Finance Minister Mohamed Shafeeq has refused to answer probing questions from the Public Accounts Committee of Parliament regarding the number of political appointments made by the Mohamed Muizzu administration, stressing that only the President’s Office can disclose this information. The undisclosed number of political appointees has sparked public criticism and concern.

During a committee meeting on Wednesday, Minister Shafeeq was questioned by Hanimaadhoo MP Abdul Gafoor Moosa of the opposition Maldivian Democratic Party (MDP) regarding the number of political appointments made by the Muizzu administration. Minister Shafeeq refrained from providing a direct response, citing his lack of precise knowledge on the total count and indicating that ongoing performance evaluations of political appointees necessitate confirmation from the President’s Office.

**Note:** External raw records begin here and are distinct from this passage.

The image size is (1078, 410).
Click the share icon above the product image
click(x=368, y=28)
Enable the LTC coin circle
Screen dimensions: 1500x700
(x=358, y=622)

The current administration has appointed over 1,063 individuals, mainly from the ruling People’s National Congress (PNC), to political positions across various government ministries and state-owned enterprises. In contrast, the previous Abdulla Yameen administration had 808 political appointees.

Minister Shafeeq’s testimony before the Public Accounts Committee also omitted any mention of the government’s dismissals of political appointees. Recent reports from government-aligned media suggest that the administration has begun terminating underperforming political appointees as part of austerity measures aimed at reducing state expenditure.

Expressing the government’s commitment to addressing non-performance among political appointees, Minister Shafeeq outlined plans to take corrective action in alignment with a cabinet-approved guideline. “We are gearing up to address political appointees who fail to meet expectations in accordance with a guideline sanctioned by the cabinet,” he said.

President Muizzu’s pre-election promise to limit political appointees within his government to below 700 remains under scrutiny, as the precise tally of political appointments remains undisclosed despite persistent media inquiries.

Local media outlets have speculated that the total count of political appointees exceeds 2,000, a figure the government has yet to confirm. Reports have also surfaced indicating that some appointees lack essential resources such as desks, chairs, and computers at their designated workplaces, leading to idling in cafés and restaurants near their assigned offices.

This situation unfolds against a backdrop of cautionary advisories from international financial entities to the Maldives, underscoring the imperative of implementing austerity measures. These organisations advocate for the reduction of political appointments and stringent control over government spending as pivotal measures for the Maldives to navigate its current financial challenges and foster economic stability.